Opdrachten
[1] Zet de alinea in de leestekst die begint met "Geopolitiek en economie lopen" alsjeblieft om in een korte opsomming. Behoud de belangrijkste punten.
[2] Hervat de leestekst over de vrije internationale markt en schrijf verder na de laatste zin.

Leestekst
****

Die utopie van een zogenaamd vrije internationale markt is er weliswaar nooit helemaal voor 100% geweest, maar anno 2020 verdwijnen echt alle illusies daarover, zelfs bij de regering. Dat is een goede ontwikkeling. Realiteitsbesef. Want de realiteit is nu immers een wereld waarin de Amerikaanse president tegen een bedrijf kan zeggen dat het óf moet worden verkocht aan de Amerikanen óf binnenkort verboden wordt. De realiteit is een wereld waarin landen, naar mijn mening terecht, industriepolitiek voeren en wereldwijd op zoek zijn naar strategische kennis en kunde waar hun burgers de komende jaren nog profijt van zullen hebben. De realiteit is ook een wereld waarin steenrijke beleggingsfondsen, roofkapitalisten, wereldwijd gezonde bedrijven opkopen, niet om ze te laten floreren op de lange termijn, maar om ze uit te knijpen en alles wat van waarde is te verpatsen voor snelle winst.

Geopolitiek en economie lopen in de huidige wereld dus dwars door elkaar. Daarom past de gekozen, op het buitenland gerichte koers steeds minder bij ons land en bij onze economie. Wij worden de gekke henkie van de wereld als wij onze bedrijven en onze werknemers zo blijven blootstellen aan de neoliberale illusie van een internationale vrije markt, die in de praktijk meer een hanengevecht tussen allerlei commerciële en geopolitieke belangen is geworden. Daarom staat het buiten kijf dat er meer tegenmacht moet komen voor aandeelhouders binnen onze bedrijven. Daarom moeten wij af van de vanzelfsprekendheid dat degene die betaalt ook alles mag bepalen binnen bedrijven en binnen onze economie.

****

Gegevens
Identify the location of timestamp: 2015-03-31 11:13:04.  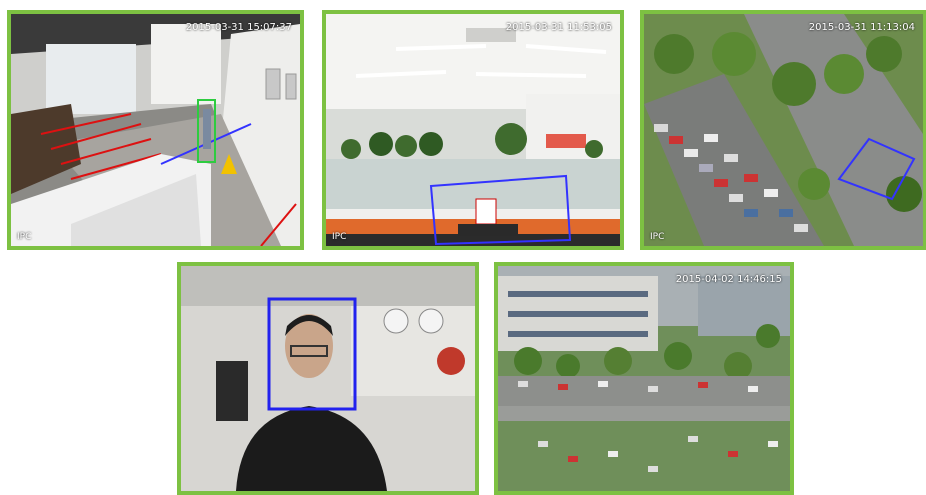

****

Antwoorden
[1]
- Geopolitiek en economie lopen in de huidige wereld dwars door elkaar.
- Daarom past de gekozen, op het buitenland gerichte koers steeds minder bij ons land en onze economie.
- Als wij onze bedrijven en werknemers blijven blootstellen aan de neoliberale illusie van een internationale vrije markt, worden wij de gekke henkie van de wereld. In de praktijk is die markt een hanengevecht tussen commerciële en geopolitieke belangen geworden.
- Er moet meer tegenmacht komen voor aandeelhouders binnen onze bedrijven.
- Het moet niet langer vanzelfsprekend zijn dat wie betaalt ook alles bepaalt binnen bedrijven en de economie.

[2]
Daarom verwelkomen wij in principe ook het wetsvoorstel waar wij vandaag over spreken. Het is goed dat bestuurders een extra middel in handen krijgen om een vijandige overnamepoging af te slaan, in de vorm van een bedenktijd van 250 dagen. In die tijd kunnen bestuurders de gevolgen van het bod op alle belanghebbenden in kaart brengen, met alle belanghebbenden spreken, met de medewerkers vooral, en eventueel ook alternatieven uitwerken: een alternatieve koers uitzetten voor de onderneming. De regering geeft aan dat de bestaande mogelijkheden die beursvennootschappen hebben, tekortschieten in het creëren van voldoende tijd en rust, die voor het bestuur noodzakelijk zijn om in zo'n situatie zijn verantwoordelijkheid uit te oefenen. De SP-fractie herkent dit en juicht deze nieuwe mogelijkheid daarom toe.

HEMA, Vroom & Dreesmann, KPN, AkzoNobel, Unilever en PostNL zijn slechts de meest bekende voorbeelden van Nederlandse bedrijven die ten prooi zijn gevallen of dreigden te vallen aan vijandige overnames. Vele duizenden mensen verdienen hun brood bij dit soort bedrijven, en bij vijandige overnames zijn zij vaak het grootste slachtoffer. Zij krijgen te maken met reorganisaties, zij krijgen te maken met loonoffers of verliezen zelfs hun baan en inkomen. Dag in, dag uit gaan zij naar hun werk en zorgen zij samen met hun collega's ervoor dat Nederland draaiend blijft, maar op beslissende momenten is hun stem onderbelicht. Hun belang is onderbelicht in onze bedrijven en onderbelicht in onze economie, en dat moet veranderen.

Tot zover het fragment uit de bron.